The issue surfaces through the usage in LightningCLI because it calls the log dir, but the origin of the problem as suspected by @Benjamin-Etheredge is because the save_dir from MLFlowLogger returns None in case tracking is not done locally:
https://github.com/Lightning-AI/lightning/blob/41f0425a8dbd54030c5b711f92340dc8dc41c173/src/lightning/pytorch/loggers/mlflow.py#L299-L301
Two possible solutions that come to my mind to address this:
- Return a default local directory instead of None so LightningCLI can save the config
- In the LightningCLI, if the value returned by the log dir is None, save the config to a different place (as if there is no logger).
Two possible solutions that come to my mind to address this:
I can suggest another solution. Implement a custom save config class that saves the config in mlflow as an artifact, instead of saving the config locally. If logging remotely it makes sense to also save the config in the same place.
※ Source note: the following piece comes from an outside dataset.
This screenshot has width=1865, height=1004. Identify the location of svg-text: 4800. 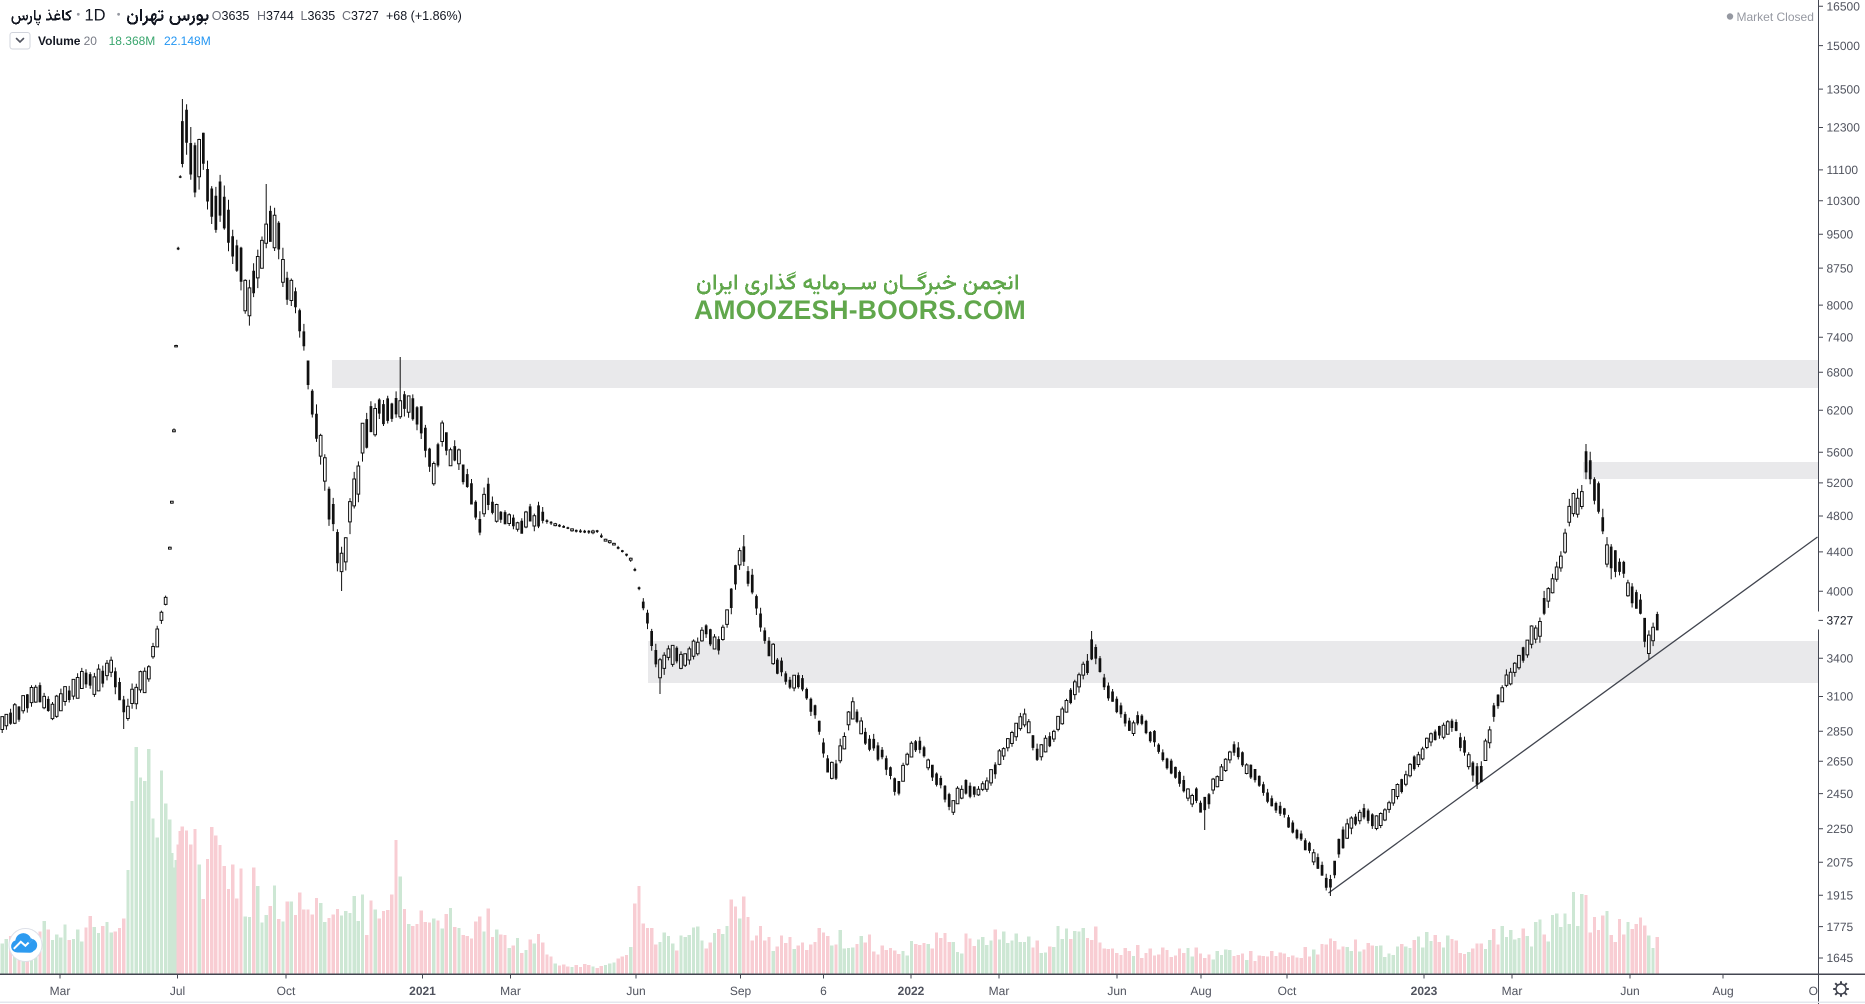
(1840, 516).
A realization of @mauvilsa idea:
from lightning.pytorch.cli import SaveConfigCallback
class MLFlowSaveConfigCallback(SaveConfigCallback):
def __init__(self, parser, config, config_filename='config.yaml', overwrite=False, multifile=False):
super().__init__(parser, config, config_filename, overwrite, multifile, save_to_log_dir=False)
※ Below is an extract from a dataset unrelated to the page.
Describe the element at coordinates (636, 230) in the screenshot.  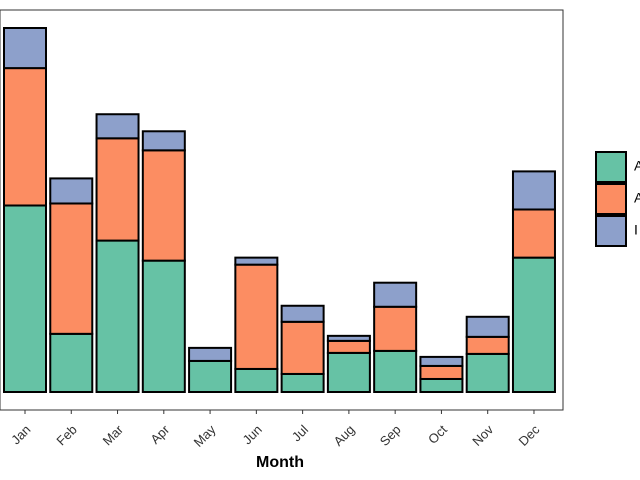
I see `legend-label-3: I` at that location.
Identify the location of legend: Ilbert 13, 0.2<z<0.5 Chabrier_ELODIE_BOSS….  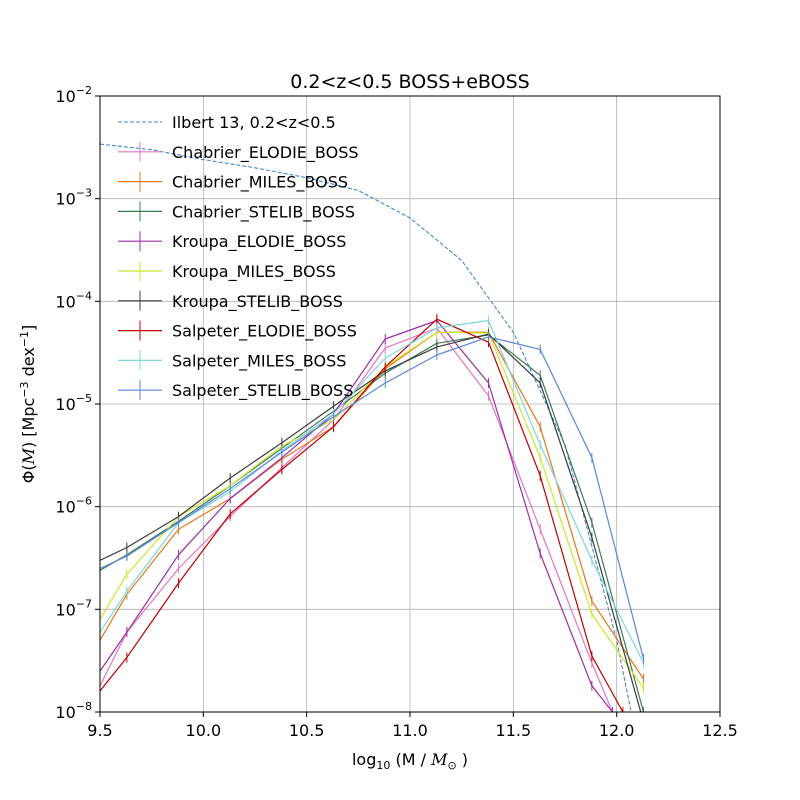
(238, 257).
def save_config(self, trainer: Trainer, pl_module: LightningModule, stage: str) -> None:
# Convert Namespace to dict
config_dict = vars(self.config)
# Log parameters to MLFlow
pl_module.logger.log_hyperparams(config_dict)
def cli_compile_main():
cli = LightningCLI(datamodule_class=PRDataModule, run=False, save_config_callback=MLFlowSaveConfigCallback)
compiled_model = torch.compile(cli.model)
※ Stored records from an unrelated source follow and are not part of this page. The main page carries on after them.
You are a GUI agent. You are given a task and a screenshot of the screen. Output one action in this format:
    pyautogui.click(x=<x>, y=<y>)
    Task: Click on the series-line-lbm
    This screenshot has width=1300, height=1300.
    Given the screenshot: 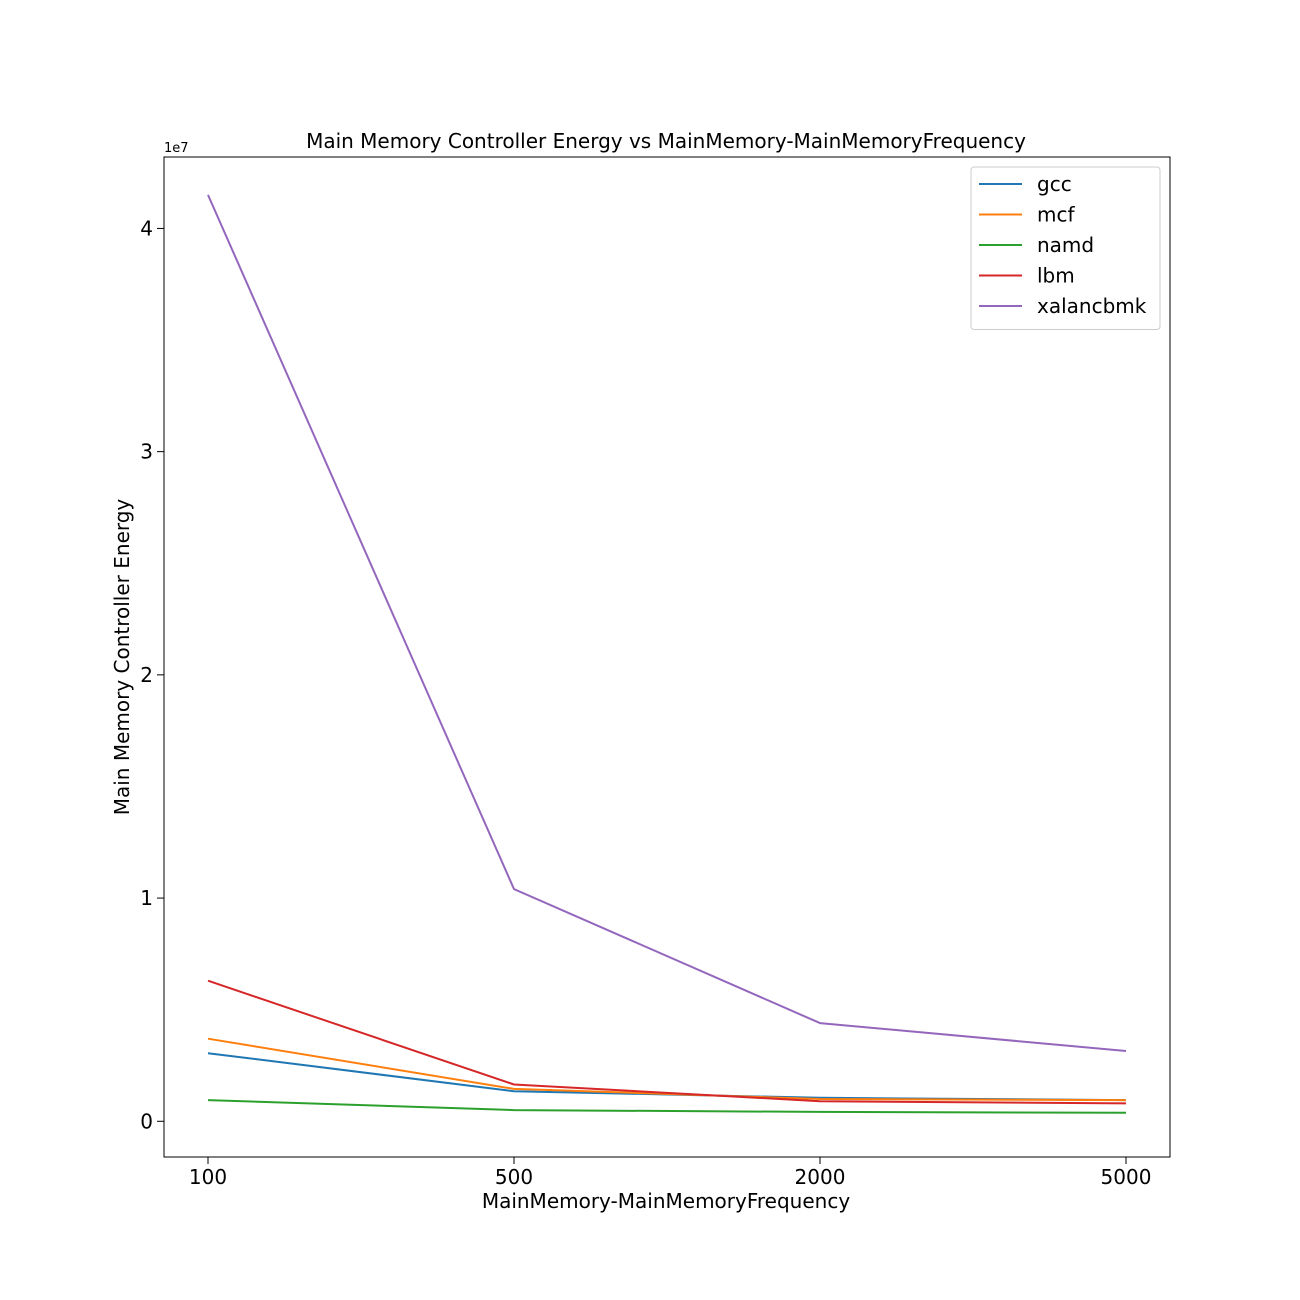 What is the action you would take?
    pyautogui.click(x=667, y=1042)
    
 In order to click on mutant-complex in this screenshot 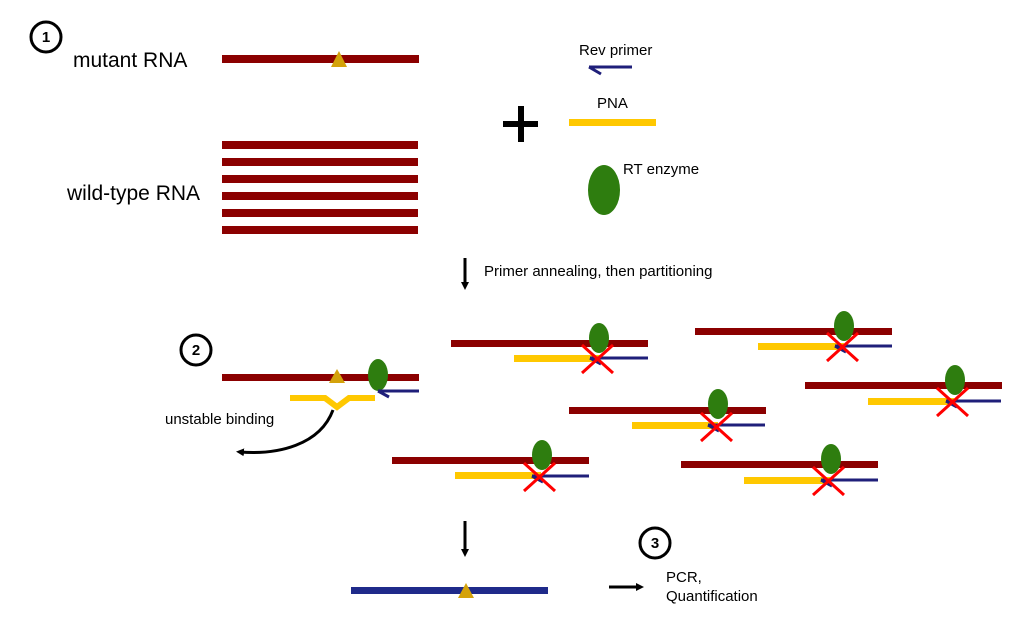, I will do `click(320, 385)`.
cli.trainer.fit(compiled_model, datamodule=cli.datamodule)
cli.trainer.test(datamodule=cli.datamodule)
Slight modification of @terbed if you want to safe the file as yaml
from lightning.pytorch.cli import SaveConfigCallback
from lightning import Trainer, LightningModule
import tempfile
class MLFlowSaveConfigCallback(SaveConfigCallback):
def __init__(self, parser, config, config_filename='config.yaml', overwrite=False, multifile=False):
super().__init__(parser, config, config_filename, overwrite, multifile, save_to_log_dir=False)
def save_config(self, trainer: Trainer, pl_module: LightningModule, stage: str) -> None:
# convert namespace to dict
config_dict = vars(self.config)
if trainer.is_global_zero:
with tempfile.TemporaryDirectory() as tmp_dir:
config_path = Path(tmp_dir) / 'config.yaml'
self.parser.save(
self.config, config_path, skip_none=False, overwrite=self.overwrite, multifile=self.multifile
)
trainer.logger.experiment.log_artifact(local_path=config_path,
run_id=trainer.logger.run_id)
Slight refactoring of @adrianomartinelli code with a full example:
from pathlib import Path
import tempfile
from lightning.pytorch.cli import LightningCLI, SaveConfigCallback
from lightning import Trainer, LightningModule
class MLFlowSaveConfigCallback(SaveConfigCallback):
def __init__(self, parser, config, config_filename='config.yaml', overwrite=False, multifile=False):
super().__init__(parser, config, config_filename,
overwrite, multifile, save_to_log_dir=False)
def save_config(self, trainer: Trainer, pl_module: LightningModule, stage: str) -> None:
if trainer.is_global_zero:
with tempfile.TemporaryDirectory() as tmp_dir:
config_path = Path(tmp_dir) / 'config.yaml'
self.parser.save(
self.config, config_path, skip_none=False, overwrite=self.overwrite, multifile=self.multifile
)
trainer.logger.experiment.log_artifact(local_path=config_path,
run_id=trainer.logger.run_id)
def main():
LightningCLI(save_config_callback=MLFlowSaveConfigCallback)
if __name__ == "__main__":
main()
I guess saving the config to MLflow is the best approach. It's unfortunate that then the user of the CLI must use MLflow and selecting a different logger from the command line doesn't work.
Perhaps SaveConfigCallback should skip saving the config, when log_dir is None, instead of failing an assertion. There's the save_to_log_dir argument, but it's not possible to set it to False, except when subclassing.